Rubriche

I TECNICI

Gianfranco Ravasi giovedì 21 novembre 2002
Bisogna diffidare dei tecnici, cominciano con la macchina da cucire e finiscono con la bomba atomica. È stato un popolare autore francese di commedie del secolo scorso Marcel Pagnol (1895-1974), ma ha anche scritto un'opera intitolata Critique des critiques, che vuole ironizzare su certi vezzi del secolo che abbiamo appena lasciato alle spalle. Mi piace citare da quel volume la sua critica riguardo ai tecnici, una categoria indubbiamente preziosa per la "modernità" di tutti i tempi, ma forse sopravvalutata. A differenza del vero scienziato, che ha normalmente una visione d'insieme e quindi s'interroga anche sul fine ultimo e sulle diverse sfaccettature delle sue scoperte, il tecnico è chino sul suo prodotto, considerandolo come un tutto fine a se stesso e intoccabile. Il suo orizzonte è limitato, il ritmo del suo pensiero è solo binario: utile/inutile. È così che alla fine l'oggetto o il progetto che ha tra le mani può esplodere senza che lui non si preoccupi né s'accorga. Nella genetica o nella ricerca nucleare, tanto per fare due esempi, spesso gli scienziati hanno avuto sussulti di moralità, si sono interrogati e hanno saputo anche fermarsi.
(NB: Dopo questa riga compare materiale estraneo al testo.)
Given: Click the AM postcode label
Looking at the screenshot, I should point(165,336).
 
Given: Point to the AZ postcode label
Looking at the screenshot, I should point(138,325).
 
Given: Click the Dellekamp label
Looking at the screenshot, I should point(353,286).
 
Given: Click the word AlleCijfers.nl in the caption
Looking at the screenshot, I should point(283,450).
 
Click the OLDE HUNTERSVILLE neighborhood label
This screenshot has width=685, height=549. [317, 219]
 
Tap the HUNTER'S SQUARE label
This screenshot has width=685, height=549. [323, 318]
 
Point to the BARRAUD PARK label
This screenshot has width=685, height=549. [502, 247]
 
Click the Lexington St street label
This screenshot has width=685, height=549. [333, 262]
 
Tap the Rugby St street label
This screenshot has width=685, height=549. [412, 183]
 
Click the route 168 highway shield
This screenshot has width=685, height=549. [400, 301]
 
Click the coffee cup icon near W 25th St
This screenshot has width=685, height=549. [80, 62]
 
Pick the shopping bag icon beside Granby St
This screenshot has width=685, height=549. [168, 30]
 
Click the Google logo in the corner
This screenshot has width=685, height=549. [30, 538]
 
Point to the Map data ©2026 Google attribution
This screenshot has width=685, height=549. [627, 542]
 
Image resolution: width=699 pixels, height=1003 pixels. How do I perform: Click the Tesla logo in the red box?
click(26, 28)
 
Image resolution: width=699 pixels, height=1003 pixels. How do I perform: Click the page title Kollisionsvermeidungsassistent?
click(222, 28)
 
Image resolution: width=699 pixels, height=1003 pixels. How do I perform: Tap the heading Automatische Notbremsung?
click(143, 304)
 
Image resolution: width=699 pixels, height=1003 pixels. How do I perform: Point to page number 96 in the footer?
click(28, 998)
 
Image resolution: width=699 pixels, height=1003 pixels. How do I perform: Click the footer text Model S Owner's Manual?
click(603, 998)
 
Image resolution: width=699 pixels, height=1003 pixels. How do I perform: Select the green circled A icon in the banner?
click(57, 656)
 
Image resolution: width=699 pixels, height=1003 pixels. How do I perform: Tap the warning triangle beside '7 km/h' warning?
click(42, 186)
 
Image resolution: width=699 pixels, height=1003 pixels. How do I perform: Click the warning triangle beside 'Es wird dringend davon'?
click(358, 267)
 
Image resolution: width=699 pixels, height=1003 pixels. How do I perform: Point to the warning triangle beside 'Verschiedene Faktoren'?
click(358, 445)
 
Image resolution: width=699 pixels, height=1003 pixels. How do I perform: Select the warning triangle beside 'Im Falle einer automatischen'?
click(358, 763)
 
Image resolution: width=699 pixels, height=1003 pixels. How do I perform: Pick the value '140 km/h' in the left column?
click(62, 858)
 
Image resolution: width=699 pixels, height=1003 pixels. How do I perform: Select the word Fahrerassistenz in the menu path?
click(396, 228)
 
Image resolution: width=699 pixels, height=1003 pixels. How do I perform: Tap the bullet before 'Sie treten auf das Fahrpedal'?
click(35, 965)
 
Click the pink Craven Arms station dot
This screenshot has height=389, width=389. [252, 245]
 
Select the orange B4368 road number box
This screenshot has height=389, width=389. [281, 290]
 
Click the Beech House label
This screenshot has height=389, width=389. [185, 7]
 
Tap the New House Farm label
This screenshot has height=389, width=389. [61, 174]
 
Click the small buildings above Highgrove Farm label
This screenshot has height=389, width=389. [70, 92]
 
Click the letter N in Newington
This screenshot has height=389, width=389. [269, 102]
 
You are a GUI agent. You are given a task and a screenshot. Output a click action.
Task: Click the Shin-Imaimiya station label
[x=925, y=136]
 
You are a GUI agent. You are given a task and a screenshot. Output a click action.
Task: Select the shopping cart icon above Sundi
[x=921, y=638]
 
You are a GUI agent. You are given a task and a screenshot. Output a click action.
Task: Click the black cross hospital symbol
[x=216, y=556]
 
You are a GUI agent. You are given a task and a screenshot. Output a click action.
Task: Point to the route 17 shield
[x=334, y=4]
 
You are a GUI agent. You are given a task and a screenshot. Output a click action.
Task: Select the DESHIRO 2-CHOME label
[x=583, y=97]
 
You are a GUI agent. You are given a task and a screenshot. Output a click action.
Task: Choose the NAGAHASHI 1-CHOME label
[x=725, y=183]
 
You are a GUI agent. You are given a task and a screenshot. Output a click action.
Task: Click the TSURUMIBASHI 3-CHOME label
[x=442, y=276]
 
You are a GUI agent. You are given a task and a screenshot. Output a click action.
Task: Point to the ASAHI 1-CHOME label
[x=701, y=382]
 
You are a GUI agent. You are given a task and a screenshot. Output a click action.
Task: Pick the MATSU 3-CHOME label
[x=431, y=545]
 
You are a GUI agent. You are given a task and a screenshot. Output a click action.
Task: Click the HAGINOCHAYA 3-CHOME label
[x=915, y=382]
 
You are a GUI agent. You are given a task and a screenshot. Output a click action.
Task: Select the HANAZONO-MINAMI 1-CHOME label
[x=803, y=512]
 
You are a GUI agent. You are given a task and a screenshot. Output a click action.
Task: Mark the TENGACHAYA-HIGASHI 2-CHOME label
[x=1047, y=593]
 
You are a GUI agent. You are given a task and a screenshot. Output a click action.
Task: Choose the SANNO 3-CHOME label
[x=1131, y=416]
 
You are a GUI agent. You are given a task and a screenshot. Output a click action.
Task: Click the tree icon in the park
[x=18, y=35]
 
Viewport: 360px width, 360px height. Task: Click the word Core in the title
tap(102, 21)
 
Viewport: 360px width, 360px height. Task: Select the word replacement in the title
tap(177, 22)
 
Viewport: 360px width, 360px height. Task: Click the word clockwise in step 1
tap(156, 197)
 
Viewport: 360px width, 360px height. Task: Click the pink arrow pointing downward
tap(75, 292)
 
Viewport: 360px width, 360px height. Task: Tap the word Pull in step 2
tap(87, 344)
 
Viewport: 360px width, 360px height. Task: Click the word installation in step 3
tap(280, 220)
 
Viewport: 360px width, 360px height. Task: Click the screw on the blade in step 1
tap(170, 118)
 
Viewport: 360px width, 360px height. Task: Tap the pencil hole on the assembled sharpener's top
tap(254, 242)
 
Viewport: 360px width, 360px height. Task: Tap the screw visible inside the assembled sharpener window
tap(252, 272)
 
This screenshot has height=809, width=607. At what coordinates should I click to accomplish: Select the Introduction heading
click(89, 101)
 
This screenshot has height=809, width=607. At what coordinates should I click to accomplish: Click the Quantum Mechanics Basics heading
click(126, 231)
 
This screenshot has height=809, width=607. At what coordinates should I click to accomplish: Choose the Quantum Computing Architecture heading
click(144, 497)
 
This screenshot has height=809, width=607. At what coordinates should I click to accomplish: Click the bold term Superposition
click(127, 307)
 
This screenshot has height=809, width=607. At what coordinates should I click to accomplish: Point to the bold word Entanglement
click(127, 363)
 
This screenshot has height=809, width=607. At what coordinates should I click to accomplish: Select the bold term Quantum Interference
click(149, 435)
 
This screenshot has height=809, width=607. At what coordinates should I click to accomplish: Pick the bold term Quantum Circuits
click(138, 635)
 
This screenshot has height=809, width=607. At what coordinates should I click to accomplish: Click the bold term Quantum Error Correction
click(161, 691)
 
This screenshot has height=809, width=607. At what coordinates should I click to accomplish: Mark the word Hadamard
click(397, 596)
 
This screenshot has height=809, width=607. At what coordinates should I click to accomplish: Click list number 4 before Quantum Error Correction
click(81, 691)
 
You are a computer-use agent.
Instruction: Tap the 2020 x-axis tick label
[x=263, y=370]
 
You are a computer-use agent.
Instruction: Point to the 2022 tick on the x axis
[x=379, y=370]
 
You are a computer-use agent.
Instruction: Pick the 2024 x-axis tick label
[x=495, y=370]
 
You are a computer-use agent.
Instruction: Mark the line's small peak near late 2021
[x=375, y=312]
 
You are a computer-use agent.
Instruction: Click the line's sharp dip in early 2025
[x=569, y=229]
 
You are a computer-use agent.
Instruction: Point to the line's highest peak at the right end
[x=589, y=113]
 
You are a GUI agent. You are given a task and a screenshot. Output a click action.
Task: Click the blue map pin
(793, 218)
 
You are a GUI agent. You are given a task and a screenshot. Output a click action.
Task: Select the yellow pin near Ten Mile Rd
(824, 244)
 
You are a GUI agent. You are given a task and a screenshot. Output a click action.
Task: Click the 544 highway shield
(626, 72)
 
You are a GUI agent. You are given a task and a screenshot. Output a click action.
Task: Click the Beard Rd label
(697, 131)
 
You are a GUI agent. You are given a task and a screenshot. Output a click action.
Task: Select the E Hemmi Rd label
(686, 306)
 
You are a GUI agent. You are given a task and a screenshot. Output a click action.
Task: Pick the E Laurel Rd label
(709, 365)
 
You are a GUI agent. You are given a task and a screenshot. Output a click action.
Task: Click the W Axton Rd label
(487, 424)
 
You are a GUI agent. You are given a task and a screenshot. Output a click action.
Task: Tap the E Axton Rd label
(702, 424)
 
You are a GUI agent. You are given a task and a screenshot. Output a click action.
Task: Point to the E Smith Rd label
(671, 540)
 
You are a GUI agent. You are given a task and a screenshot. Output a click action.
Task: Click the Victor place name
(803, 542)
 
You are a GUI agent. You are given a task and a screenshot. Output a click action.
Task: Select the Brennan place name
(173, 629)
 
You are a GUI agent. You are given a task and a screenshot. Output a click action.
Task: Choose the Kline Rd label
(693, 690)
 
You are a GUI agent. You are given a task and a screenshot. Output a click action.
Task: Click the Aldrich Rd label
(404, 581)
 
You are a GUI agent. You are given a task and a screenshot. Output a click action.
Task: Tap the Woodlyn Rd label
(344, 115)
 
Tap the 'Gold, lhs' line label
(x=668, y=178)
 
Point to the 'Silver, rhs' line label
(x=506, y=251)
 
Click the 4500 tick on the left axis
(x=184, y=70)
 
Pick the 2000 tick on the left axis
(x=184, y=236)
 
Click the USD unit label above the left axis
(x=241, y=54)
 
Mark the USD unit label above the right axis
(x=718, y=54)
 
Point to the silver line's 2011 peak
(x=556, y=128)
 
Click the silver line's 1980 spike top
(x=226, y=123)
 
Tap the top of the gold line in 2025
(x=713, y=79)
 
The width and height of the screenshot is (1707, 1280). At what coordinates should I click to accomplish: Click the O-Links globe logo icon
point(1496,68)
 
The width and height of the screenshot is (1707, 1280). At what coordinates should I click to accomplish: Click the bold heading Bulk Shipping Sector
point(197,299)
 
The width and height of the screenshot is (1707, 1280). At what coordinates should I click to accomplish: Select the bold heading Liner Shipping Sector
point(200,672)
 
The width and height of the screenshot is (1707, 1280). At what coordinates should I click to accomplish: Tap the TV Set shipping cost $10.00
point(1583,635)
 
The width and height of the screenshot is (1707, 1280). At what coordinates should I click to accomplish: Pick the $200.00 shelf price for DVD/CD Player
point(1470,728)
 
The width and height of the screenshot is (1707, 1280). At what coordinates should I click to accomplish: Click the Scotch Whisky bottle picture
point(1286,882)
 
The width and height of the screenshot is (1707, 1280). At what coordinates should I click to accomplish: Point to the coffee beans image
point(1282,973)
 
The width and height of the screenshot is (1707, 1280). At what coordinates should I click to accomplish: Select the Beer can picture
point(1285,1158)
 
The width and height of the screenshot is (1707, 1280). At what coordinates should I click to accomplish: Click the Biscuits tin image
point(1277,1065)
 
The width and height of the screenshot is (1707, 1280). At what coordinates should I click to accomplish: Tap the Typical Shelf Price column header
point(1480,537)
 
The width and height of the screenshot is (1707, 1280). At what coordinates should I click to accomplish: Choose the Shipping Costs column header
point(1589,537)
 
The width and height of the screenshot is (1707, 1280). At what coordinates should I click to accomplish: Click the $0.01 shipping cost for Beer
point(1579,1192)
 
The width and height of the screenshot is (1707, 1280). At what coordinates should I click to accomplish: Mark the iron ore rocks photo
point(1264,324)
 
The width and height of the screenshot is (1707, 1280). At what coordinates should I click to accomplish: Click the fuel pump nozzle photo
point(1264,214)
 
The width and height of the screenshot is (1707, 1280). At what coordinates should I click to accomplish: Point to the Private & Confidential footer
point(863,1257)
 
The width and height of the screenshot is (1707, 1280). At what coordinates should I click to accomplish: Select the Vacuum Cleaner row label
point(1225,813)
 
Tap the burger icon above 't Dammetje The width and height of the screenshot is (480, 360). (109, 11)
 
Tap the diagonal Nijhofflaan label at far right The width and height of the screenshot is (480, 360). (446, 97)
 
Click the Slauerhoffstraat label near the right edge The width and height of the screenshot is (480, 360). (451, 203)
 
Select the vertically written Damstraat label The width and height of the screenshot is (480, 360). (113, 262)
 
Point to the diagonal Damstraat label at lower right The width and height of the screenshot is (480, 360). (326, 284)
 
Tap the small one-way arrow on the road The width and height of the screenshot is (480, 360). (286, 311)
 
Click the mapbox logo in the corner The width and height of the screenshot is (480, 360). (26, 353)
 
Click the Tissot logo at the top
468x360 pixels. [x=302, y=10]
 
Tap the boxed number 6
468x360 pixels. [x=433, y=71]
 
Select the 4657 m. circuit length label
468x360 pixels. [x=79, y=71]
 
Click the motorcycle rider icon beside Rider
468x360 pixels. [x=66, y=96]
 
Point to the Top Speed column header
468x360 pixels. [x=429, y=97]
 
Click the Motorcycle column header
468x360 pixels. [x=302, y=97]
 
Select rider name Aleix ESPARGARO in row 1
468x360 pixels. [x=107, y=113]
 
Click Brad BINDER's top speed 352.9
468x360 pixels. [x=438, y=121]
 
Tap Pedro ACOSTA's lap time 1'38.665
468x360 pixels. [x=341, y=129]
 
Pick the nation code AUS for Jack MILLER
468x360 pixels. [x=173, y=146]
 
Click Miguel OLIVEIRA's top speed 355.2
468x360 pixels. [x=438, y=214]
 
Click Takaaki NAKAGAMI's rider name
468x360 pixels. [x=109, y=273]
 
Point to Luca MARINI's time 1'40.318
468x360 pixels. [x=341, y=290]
Il tecnico, invece, può continuare a seguire solo i meccanismi di produzione, sia che siano destinati a far bombe sia che elaborino surgelati; può seguitare a manovrare provette secondo protocolli definiti, senza che un sussulto di coscienza gli faccia pensare al risultato ultimo. È necessario, allora, che noi abbiamo a ritrovare in ogni lavoro il gusto della domanda, della moralità, dell'umanità, dell'onestà mentale, del rispetto della persona.